Williston operator Whiting Petroleum Corp. (NYSE: WLL) also plans to dig into its catalog of offline wells, with $900 million in capex. About 70% will be deployed to the Bakken and 30% to the Niobrara, Seaport Global Securities said.

“Niobrara spending [is] temporarily biased higher in fiscal year 2017 as Whiting works down its 105 DUC backlog,” the firm said Feb. 23.

“Whiting’s back-end completion cadence is most evident in the Niobrara, where WLL has about 15 completions scheduled for the first half of 2017 and about 90 in the second half of 2017,” he said.

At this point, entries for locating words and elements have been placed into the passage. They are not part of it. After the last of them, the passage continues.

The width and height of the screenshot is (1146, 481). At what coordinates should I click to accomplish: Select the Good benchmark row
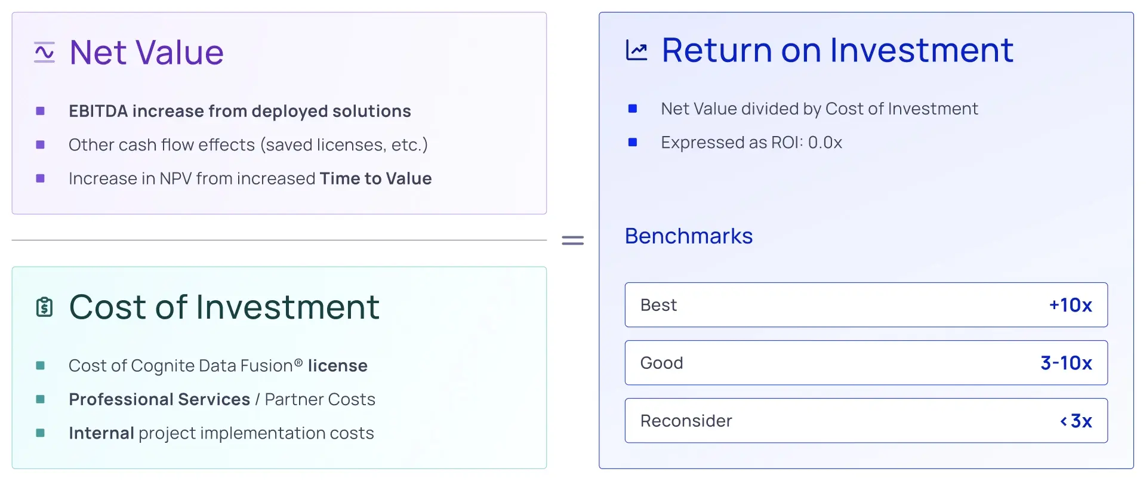click(x=866, y=363)
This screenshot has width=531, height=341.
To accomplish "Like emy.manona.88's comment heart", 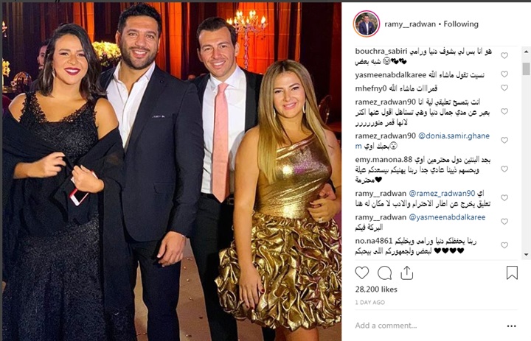I will click(x=504, y=169).
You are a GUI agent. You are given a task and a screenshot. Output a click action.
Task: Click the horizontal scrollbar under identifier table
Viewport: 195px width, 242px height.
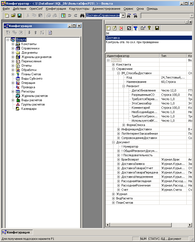click(149, 225)
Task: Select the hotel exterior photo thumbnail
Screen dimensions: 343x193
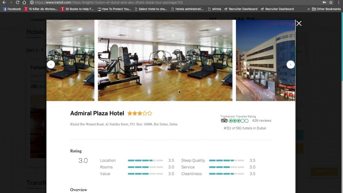Action: tap(266, 60)
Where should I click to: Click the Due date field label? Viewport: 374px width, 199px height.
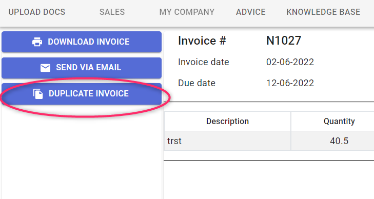click(197, 83)
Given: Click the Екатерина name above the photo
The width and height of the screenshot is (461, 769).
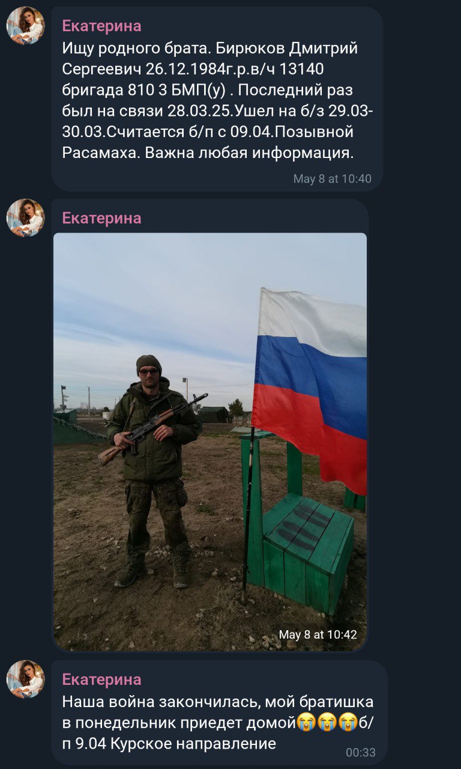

Bakken Shale DUC Backlog Graph

In the Niobrara, Whiting also plans to test higher intensity completion designs using 1,100 pounds of proppant per foot in 50 stages compared to its previous 700 pounds, 30 stages design.

Oasis Petroleum Inc.’s (NYSE: OAS) 2017 spending is also set to be higher than anticipated, said Gabriele Sorbara, a senior equity analyst at The Williams Capital Group LP.

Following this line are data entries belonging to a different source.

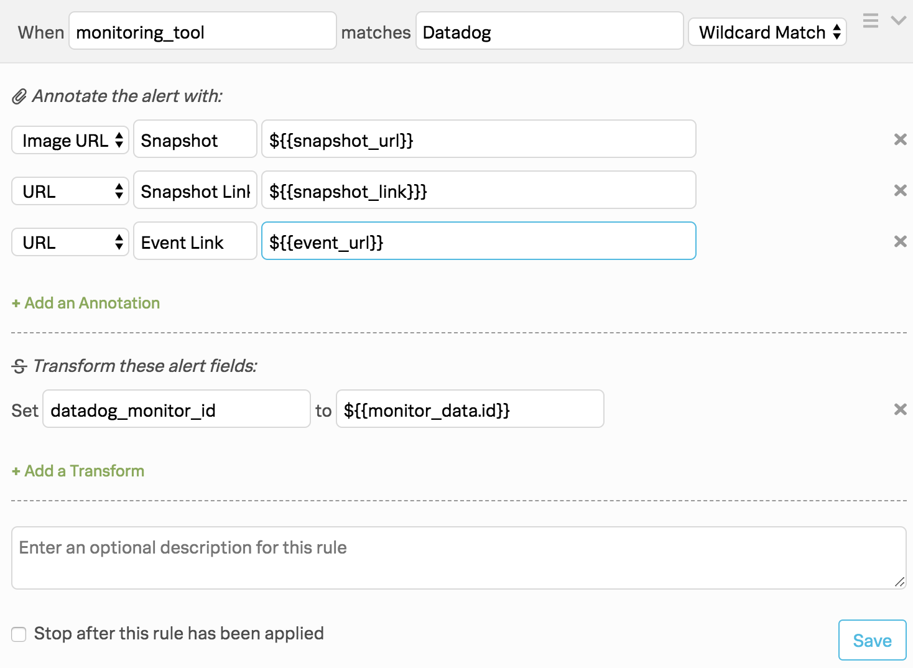
Task: Remove the Snapshot Link annotation
Action: coord(900,190)
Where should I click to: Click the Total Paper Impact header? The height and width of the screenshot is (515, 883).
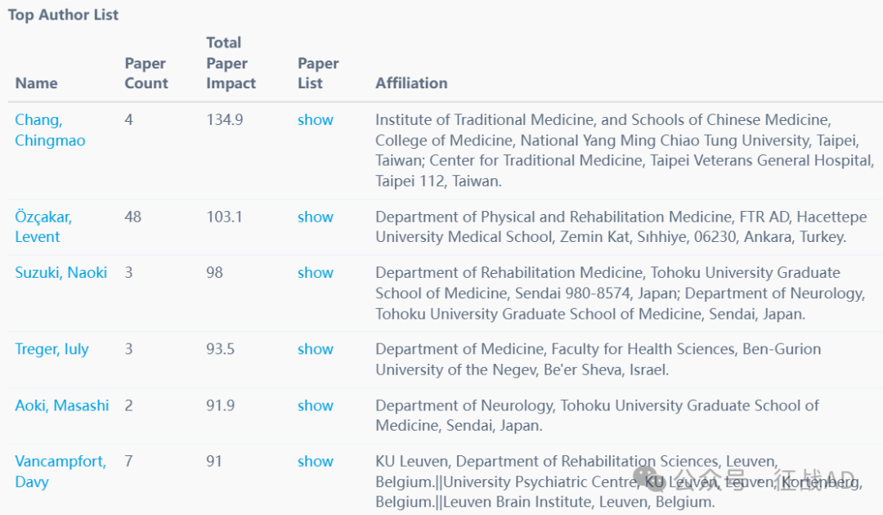click(x=231, y=63)
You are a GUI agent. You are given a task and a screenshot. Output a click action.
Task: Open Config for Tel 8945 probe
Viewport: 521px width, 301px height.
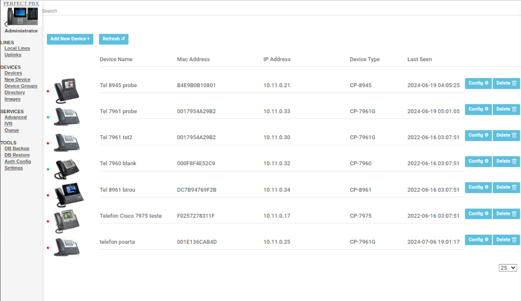point(478,83)
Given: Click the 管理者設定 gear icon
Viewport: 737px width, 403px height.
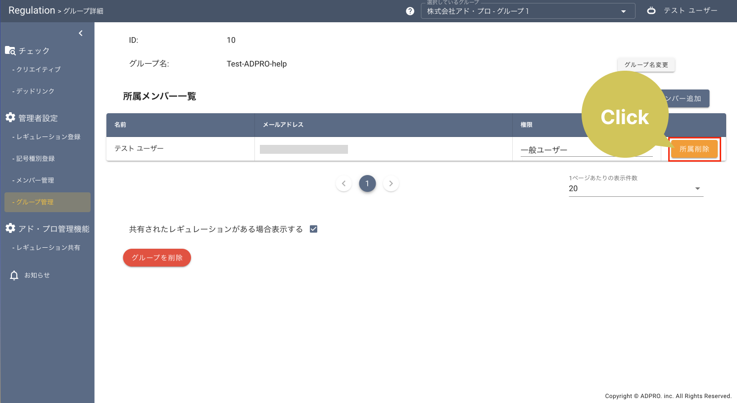Looking at the screenshot, I should coord(10,118).
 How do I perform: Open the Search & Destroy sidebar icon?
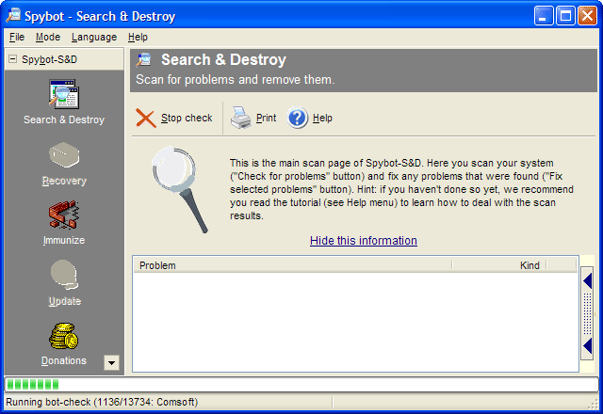(x=64, y=96)
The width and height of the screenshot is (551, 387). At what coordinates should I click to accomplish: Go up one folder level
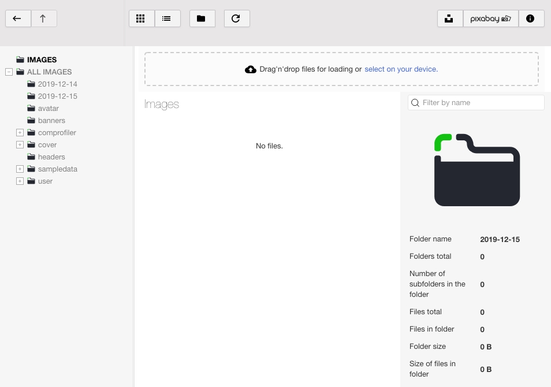[x=43, y=18]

The company’s $605 million capex includes $410 for drilling and completion. Most analysts predicted total capex of about $480 million.

As of Dec. 31, Oasis had 83 gross operated wells waiting on completion. The company plans to complete 76 gross wells, 51.7 net, in 2017.

Oasis CEO Thomas B. Nusz said on a Feb. 23 conference call that the company has two frack crews in the Wild Basin and a contracted crew working in Indian Hills, both of which are in the southern core area of its Bakken acreage.

“We’ve already increased completion activity and are on track to grow volumes by 16% to 72,000 barrels of oil equivalent per day (boe/d) by year-end 2017, but by another 15% to 83,000 boe/d by year-end 2018,” Nusz said.

Nusz said Oasis plans to move toward more normalized activity in 2017. The company has also greatly improved its cost efficiencies and well results in the past two years in ways that “simply seemed impossible” two years ago.

RELATED: Bakken, Niobrara Activity Highlights: February 2017

Ingram said a great deal of improvement in completions remain for the Rockies.

“In the Rocky Mountains, specifically today, we have seen a completion go from almost dominated in the Bakken from open annular space without cement and the use of packers to almost a complete cemented lateral plug and perf,” he said.

But Ingram noted he still sees major differences in perforation spacing that the Bakken is employing compared to other areas.

“We see tremendous variations in terms of how diversion related technology sand types are used in the Bakken and in the D-J Basin vs. the Permian or the Eagle Ford or the Haynesville or the Utica or the Marcellus,” he said.